Platforms that monetize mouse clicks, especially in the age of machine learning, are easily exploitable.

I wish FB had done something. I was seriously thinking about finally dumping the stock, mostly because of this type of crap but the latest news, holy crap. I'll still be way ahead if I sell it, but it was worth 20 bucks a share more last week. Also, never a member.
 

Mxylplyx

Diamond Member
Mar 21, 2007
4,197
101
106
It's funny that the people who are concerned about fake news (i.e. the propaganda kind, not the Trump slur kind) are the ones already reading reliable sources, and that's where this problem is debated. The people who fall for Russian fake news or "outrage news" outfits, have no interest in reading reliable sources, and what they do read this never comes up. They like their fake news and have no interest in the real kind. The people who want real news already know where to get it. How do you help someone who don't want help? Who indeed deny there is even a problem?

The way to fight it is to make fake news unprofitable for the purveyors of it. Many of these conspiracy and outrage sites do it for the ad revenue. Google should simply identify these sham media sites and cut off their revenue dollars, and scrub all their links from their search results, and perhaps even threaten to cut off the ad revenue for other sites that consistently link to this garbage. Of course conservatives will cry about their free speech rights being violated since their daily consumption of lies and outrage is like a drug to them, but who really cares?
 

obidamnkenobi

Golden Member
Sep 16, 2010
1,407
423
136
The way to fight it is to make fake news unprofitable for the purveyors of it. Many of these conspiracy and outrage sites do it for the ad revenue. Google should simply identify these sham media sites and cut off their revenue dollars, and scrub all their links from their search results, and perhaps even threaten to cut off the ad revenue for other sites that consistently link to this garbage. Of course conservatives will cry about their free speech rights being violated since their daily consumption of lies and outrage is like a drug to them, but who really cares?

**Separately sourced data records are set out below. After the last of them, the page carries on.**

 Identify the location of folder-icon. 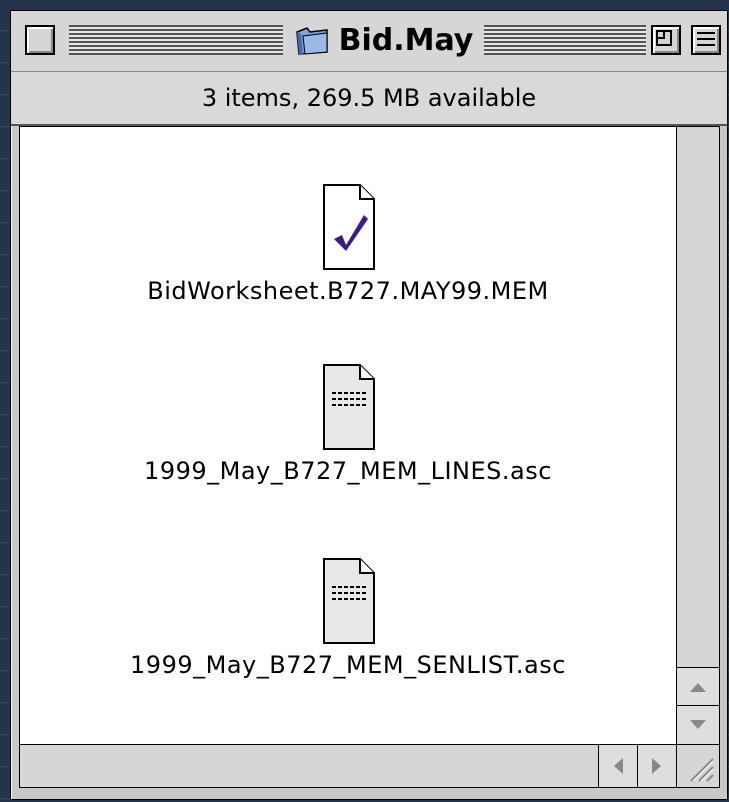
(312, 41).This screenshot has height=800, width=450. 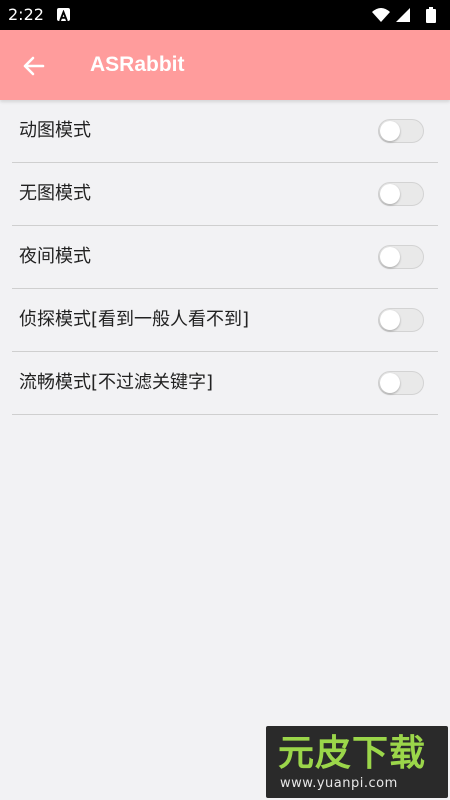 I want to click on page-title: ASRabbit, so click(x=138, y=64).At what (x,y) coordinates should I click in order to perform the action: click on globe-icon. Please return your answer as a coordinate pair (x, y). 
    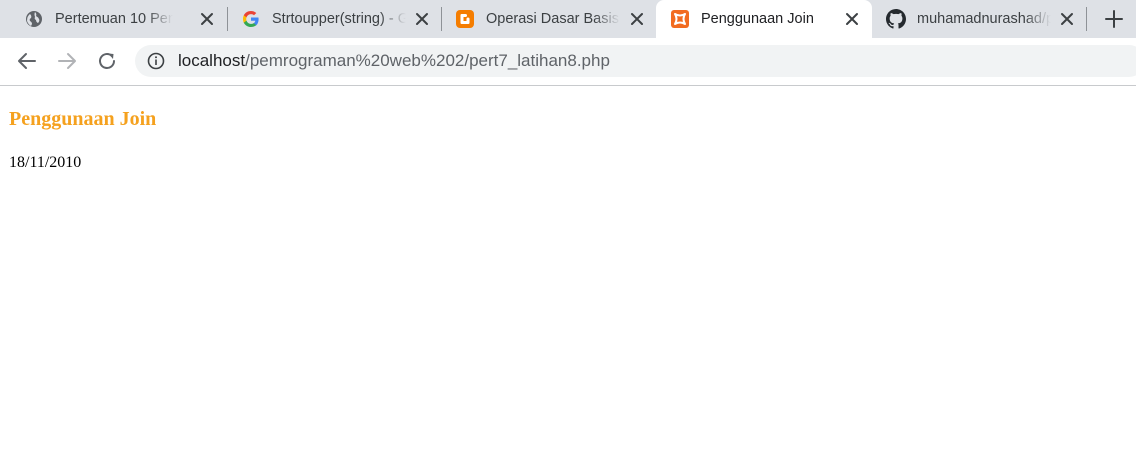
    Looking at the image, I should click on (34, 19).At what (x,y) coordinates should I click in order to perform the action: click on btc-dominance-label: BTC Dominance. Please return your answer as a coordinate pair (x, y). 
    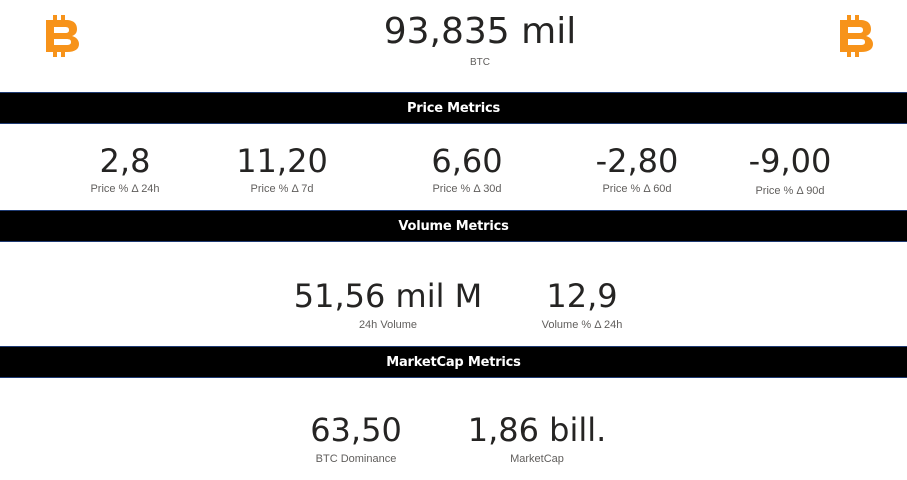
    Looking at the image, I should click on (356, 459).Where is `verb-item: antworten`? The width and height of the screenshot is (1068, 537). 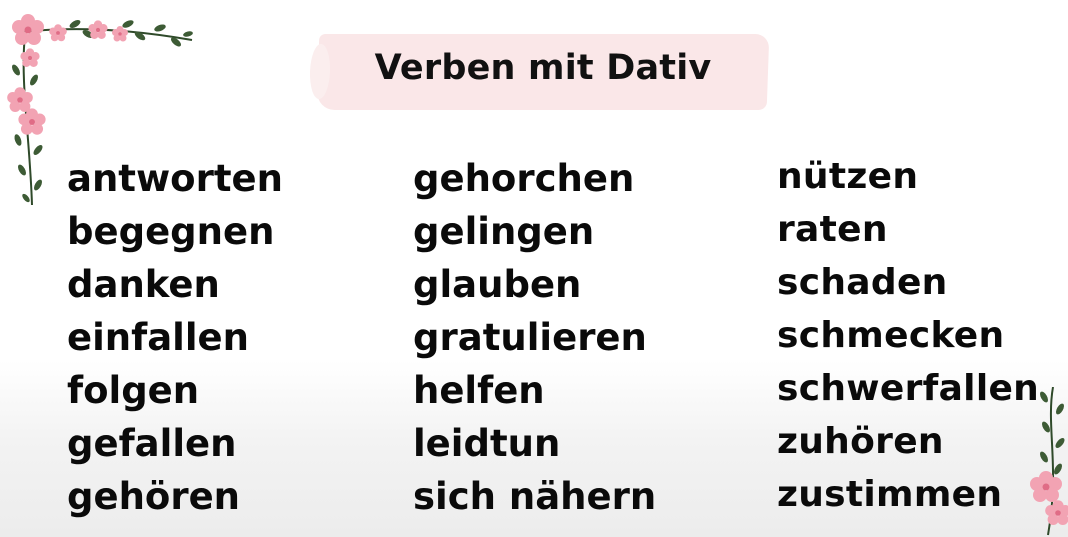 verb-item: antworten is located at coordinates (175, 178). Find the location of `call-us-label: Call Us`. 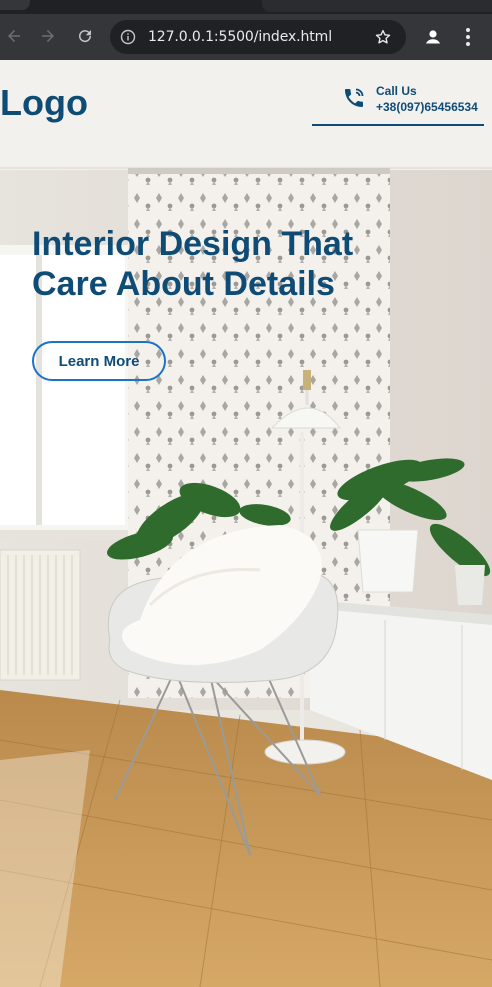

call-us-label: Call Us is located at coordinates (396, 91).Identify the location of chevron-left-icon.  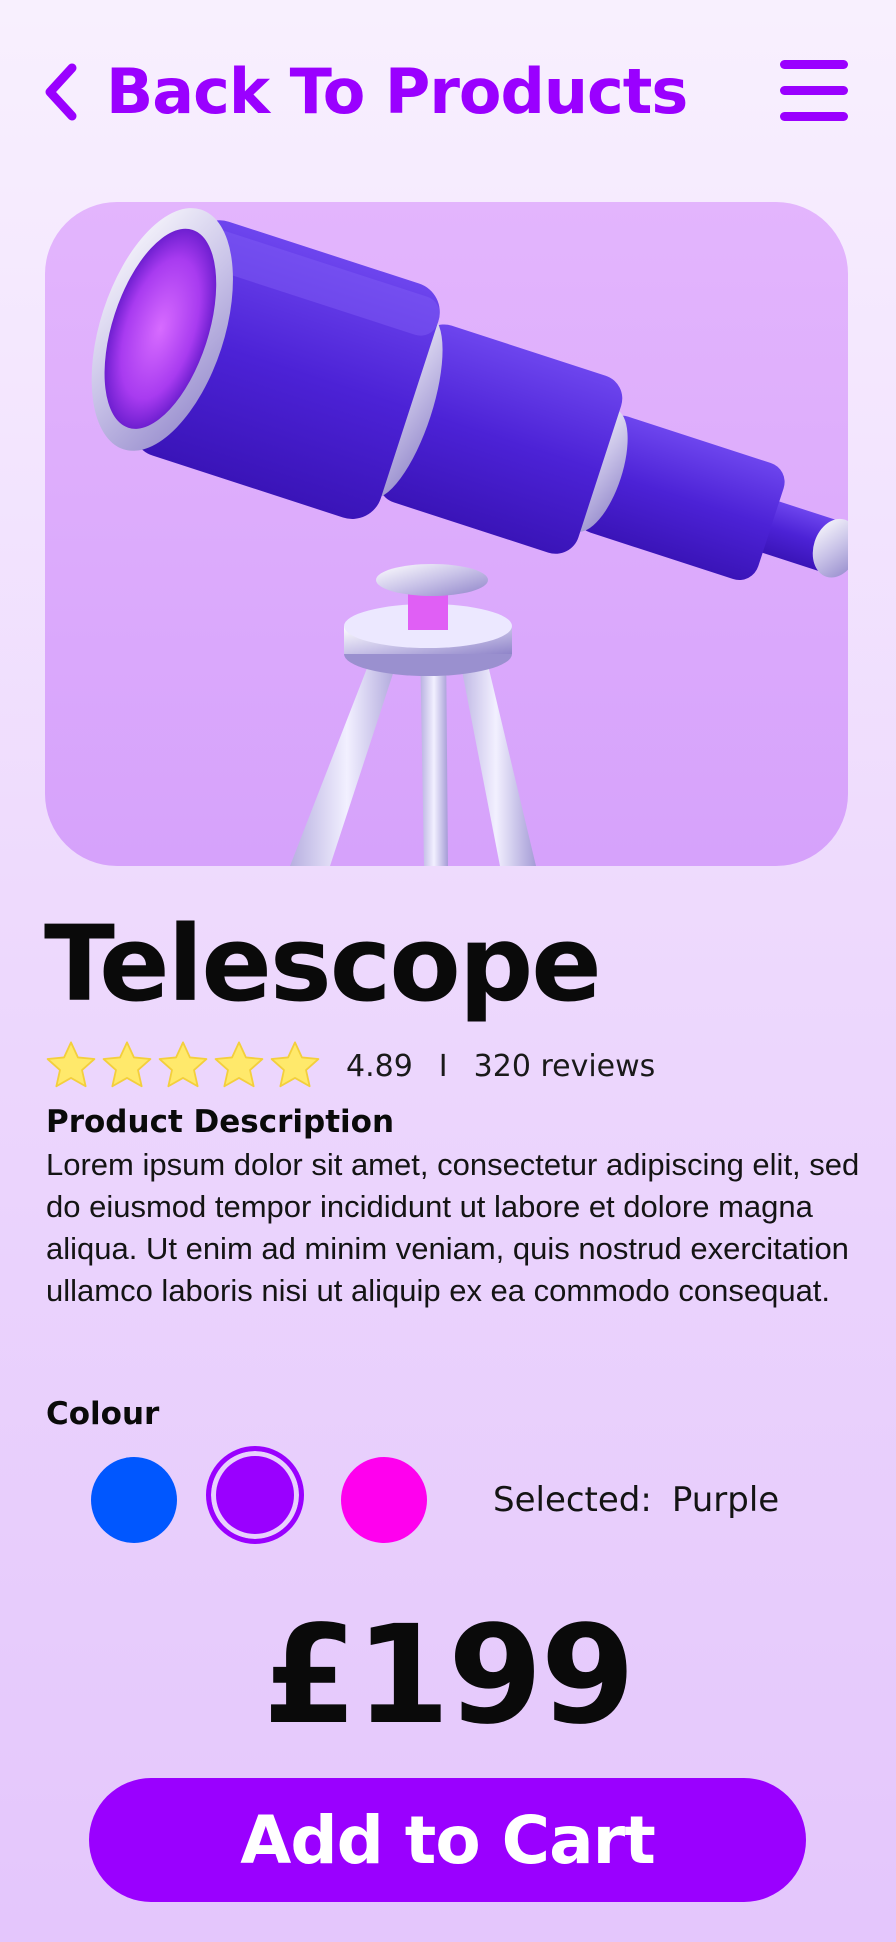
(61, 92).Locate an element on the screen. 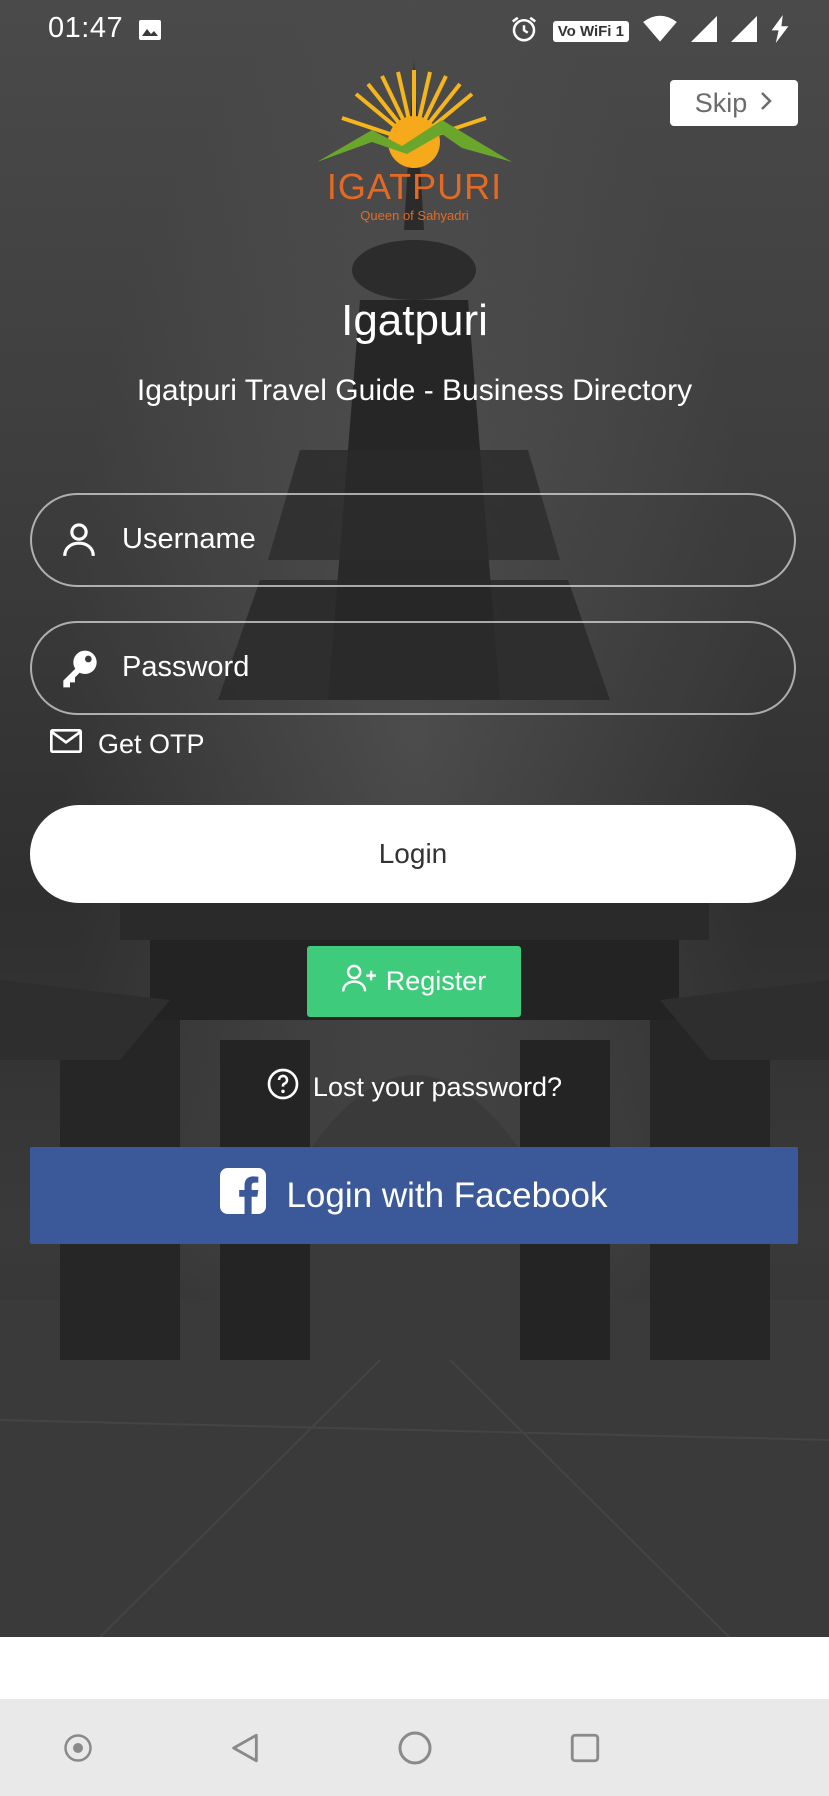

My point is that anyone who's stupid enough to believe and share this nonsense has no interest in reality anyway. They share pizzagate because it reaffirms their prior beliefs. Nobody hates Hillary, or immigrants, or the EPA or whatever because they read a bogus story about how they're turning your children into satanist. They read and shared the story because they already hated those things. So stopping fake news won't change anyone's mind, they'll still believe stupid shit for irrational/emotional reasons. So I don't think it's bad to stop this, but I also think it's pointless.